REQUIREMENT
Please copy the items between the line that contains "The width and height of the screenshot is (1458, 812)." and the line that contains "Looking at the screenshot, I should point(37,683).", inclusive, keeping them identical.
━━━━━━━━
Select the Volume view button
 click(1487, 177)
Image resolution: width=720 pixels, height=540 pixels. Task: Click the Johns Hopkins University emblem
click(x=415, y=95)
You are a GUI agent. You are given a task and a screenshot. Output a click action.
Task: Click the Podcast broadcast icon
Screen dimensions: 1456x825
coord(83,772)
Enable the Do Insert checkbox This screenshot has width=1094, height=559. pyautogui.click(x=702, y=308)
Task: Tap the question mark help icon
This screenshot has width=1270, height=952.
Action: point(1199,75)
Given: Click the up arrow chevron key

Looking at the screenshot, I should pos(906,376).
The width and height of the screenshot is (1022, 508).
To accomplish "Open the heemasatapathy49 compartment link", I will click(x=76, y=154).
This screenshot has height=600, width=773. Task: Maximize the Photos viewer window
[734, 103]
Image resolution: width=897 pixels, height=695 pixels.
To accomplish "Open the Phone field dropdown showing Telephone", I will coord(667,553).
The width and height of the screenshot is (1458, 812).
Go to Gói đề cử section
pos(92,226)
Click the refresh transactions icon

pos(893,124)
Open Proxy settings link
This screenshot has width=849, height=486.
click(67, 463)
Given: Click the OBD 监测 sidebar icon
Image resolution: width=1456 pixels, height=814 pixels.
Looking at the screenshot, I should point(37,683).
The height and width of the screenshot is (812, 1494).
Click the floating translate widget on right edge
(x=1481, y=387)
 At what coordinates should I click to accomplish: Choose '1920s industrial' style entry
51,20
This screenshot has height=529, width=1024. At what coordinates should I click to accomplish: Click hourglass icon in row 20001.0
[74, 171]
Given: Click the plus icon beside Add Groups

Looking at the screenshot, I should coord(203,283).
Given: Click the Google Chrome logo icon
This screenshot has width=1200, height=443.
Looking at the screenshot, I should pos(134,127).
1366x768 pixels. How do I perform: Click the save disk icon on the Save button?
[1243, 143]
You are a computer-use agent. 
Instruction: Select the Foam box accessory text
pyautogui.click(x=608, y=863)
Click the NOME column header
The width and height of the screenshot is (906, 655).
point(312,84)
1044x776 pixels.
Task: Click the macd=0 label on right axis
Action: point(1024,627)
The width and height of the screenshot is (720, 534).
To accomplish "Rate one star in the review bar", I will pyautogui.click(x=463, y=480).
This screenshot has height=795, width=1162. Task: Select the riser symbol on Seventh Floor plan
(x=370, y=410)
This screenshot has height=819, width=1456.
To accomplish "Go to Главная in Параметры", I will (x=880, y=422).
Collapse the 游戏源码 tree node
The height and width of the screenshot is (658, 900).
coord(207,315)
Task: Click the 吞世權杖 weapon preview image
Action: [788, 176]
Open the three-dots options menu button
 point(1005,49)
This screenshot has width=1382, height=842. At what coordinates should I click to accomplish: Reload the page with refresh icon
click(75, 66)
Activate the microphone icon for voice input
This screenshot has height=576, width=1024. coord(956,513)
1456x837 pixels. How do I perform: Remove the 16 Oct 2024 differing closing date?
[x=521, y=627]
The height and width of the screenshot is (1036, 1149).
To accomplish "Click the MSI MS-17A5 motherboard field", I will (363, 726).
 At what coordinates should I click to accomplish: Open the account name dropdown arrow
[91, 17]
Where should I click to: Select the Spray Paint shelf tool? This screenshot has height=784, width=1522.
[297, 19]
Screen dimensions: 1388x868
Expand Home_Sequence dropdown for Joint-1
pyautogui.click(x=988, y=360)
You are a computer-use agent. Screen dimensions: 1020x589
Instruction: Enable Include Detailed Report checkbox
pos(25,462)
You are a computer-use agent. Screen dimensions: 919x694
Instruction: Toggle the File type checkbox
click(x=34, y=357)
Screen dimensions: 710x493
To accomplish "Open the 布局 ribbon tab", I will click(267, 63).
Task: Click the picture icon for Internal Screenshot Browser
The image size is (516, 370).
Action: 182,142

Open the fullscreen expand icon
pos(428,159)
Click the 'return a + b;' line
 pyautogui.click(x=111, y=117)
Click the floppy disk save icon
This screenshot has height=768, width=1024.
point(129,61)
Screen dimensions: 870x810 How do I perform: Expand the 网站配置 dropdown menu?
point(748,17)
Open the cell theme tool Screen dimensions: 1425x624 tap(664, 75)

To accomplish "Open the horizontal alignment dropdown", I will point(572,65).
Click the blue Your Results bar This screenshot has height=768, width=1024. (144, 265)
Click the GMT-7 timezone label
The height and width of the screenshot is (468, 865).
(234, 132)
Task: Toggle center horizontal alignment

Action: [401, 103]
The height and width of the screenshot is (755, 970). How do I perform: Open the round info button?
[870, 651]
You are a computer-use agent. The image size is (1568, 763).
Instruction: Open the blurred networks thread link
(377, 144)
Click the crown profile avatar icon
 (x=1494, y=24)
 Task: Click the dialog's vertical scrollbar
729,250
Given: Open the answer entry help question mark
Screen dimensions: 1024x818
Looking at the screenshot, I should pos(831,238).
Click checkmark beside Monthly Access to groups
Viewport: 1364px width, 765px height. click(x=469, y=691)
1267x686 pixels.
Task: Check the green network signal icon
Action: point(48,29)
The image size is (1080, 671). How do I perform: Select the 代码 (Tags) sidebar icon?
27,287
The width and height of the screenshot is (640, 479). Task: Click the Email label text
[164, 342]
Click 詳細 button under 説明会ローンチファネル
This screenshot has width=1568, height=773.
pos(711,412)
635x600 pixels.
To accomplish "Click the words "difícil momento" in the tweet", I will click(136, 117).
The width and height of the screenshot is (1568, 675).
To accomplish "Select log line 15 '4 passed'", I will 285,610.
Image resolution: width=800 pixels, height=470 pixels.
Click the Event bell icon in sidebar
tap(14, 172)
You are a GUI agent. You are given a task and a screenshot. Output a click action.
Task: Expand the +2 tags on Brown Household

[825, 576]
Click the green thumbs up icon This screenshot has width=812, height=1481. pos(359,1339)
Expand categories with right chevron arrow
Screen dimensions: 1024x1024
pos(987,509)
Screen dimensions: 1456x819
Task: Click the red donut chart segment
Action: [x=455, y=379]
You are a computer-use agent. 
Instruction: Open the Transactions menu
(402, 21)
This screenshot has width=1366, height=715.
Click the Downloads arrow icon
━━━━━━━━
OUTPUT FOR THIS EXERCISE
The width and height of the screenshot is (1458, 812).
Go to Gói đề cử section
pos(92,226)
Click the refresh transactions icon

pos(893,124)
Open Proxy settings link
This screenshot has width=849, height=486.
click(67, 463)
Given: Click the OBD 监测 sidebar icon
Image resolution: width=1456 pixels, height=814 pixels.
Looking at the screenshot, I should point(37,683).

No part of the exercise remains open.